Implementing a time division multiple access scheme for single channel non-LoRaWAN access network, we need to synchronise each transmitter's TX window in order to maximise channel capacity.
We start by working out the TX window length (based on payload, LoRa parameters, receiver gain recovery rate etc). 12 bytes of data allows us lat/long to ~10m precision. vBat to 8 bit resolution plus plus other bytes for general purpose flags.
We then use the Semtech LoRa calculator program to determine a tradeoff between on-air time and SNR margin .
* We want maximum SNR to get the best range.
* We want to minimise on-air time as our trackers are moving, and we want to squeeze as many trackers onto one radio channel as possible.
* We want to minimise bandwidth if possible, are our trackers will have greatly varying temperatures and supply voltages/currents so frequency stability might not be great.

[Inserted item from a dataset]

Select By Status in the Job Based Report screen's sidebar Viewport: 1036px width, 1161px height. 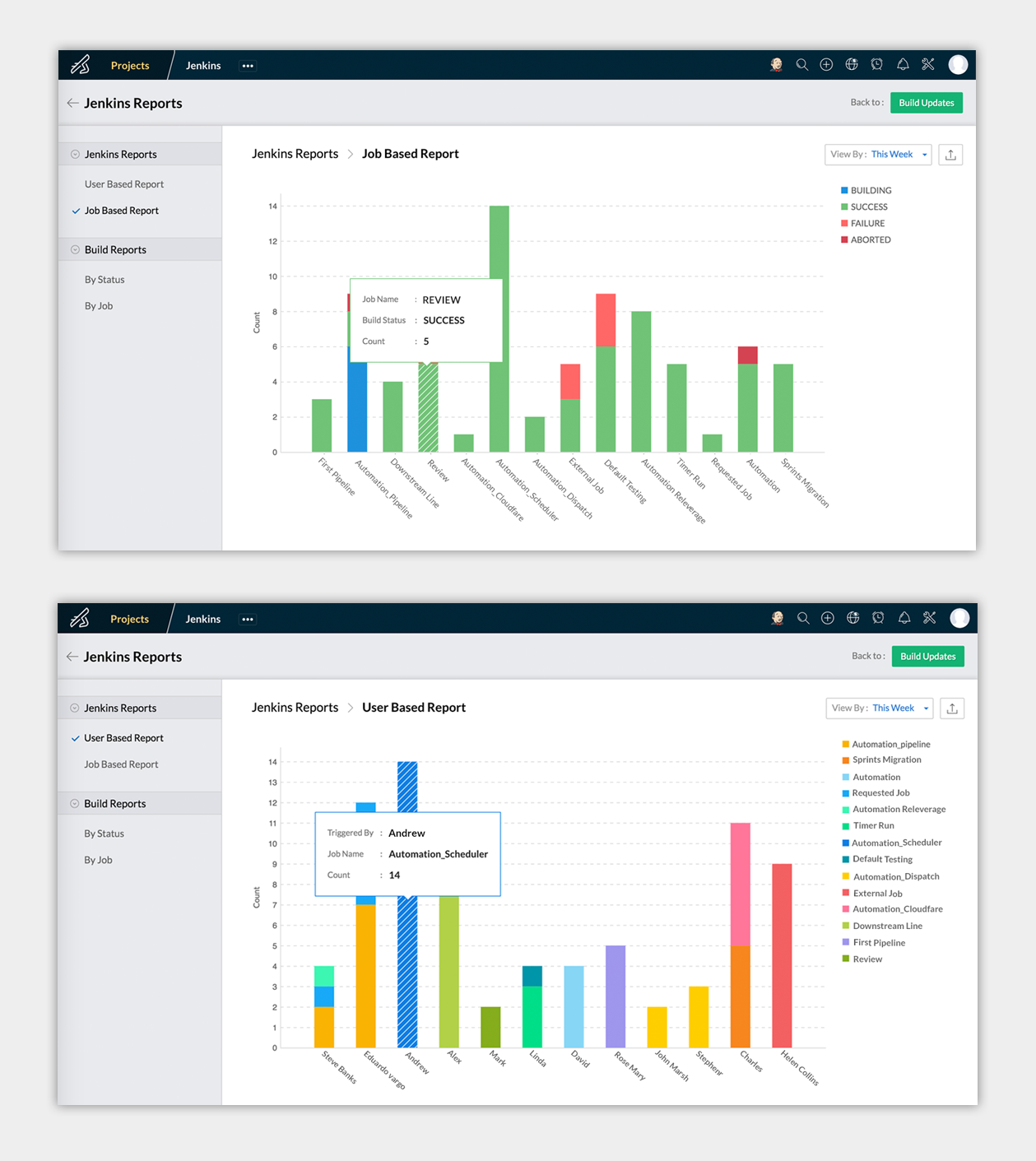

* we want our receiver to be able to recover its AGC circuitry and have sufficient processing power/message buffering queue to be able to pick out successive transmissions (if too closely spaced and densely transmitted, the limiting factor might be our receiver, not our transmitters)
We then decide how often we want to receive position updates - a tradeoff in refresh rate and remote battery life.
We then work out how tight a timing/synchronising loop we can achieve using the available hardware (48MHz onboard clock, GPS PPS synchronisation driving hardware interrupts
We can then design our TDMA scheme around these parameters.
For me, 30 second position updates is more than adequate. I would want to fit around 100 devices on one radio channel.
Rounding numbers up gives us 120 devices transmitting once every 30 seconds, or one transmission every 250 milliseconds.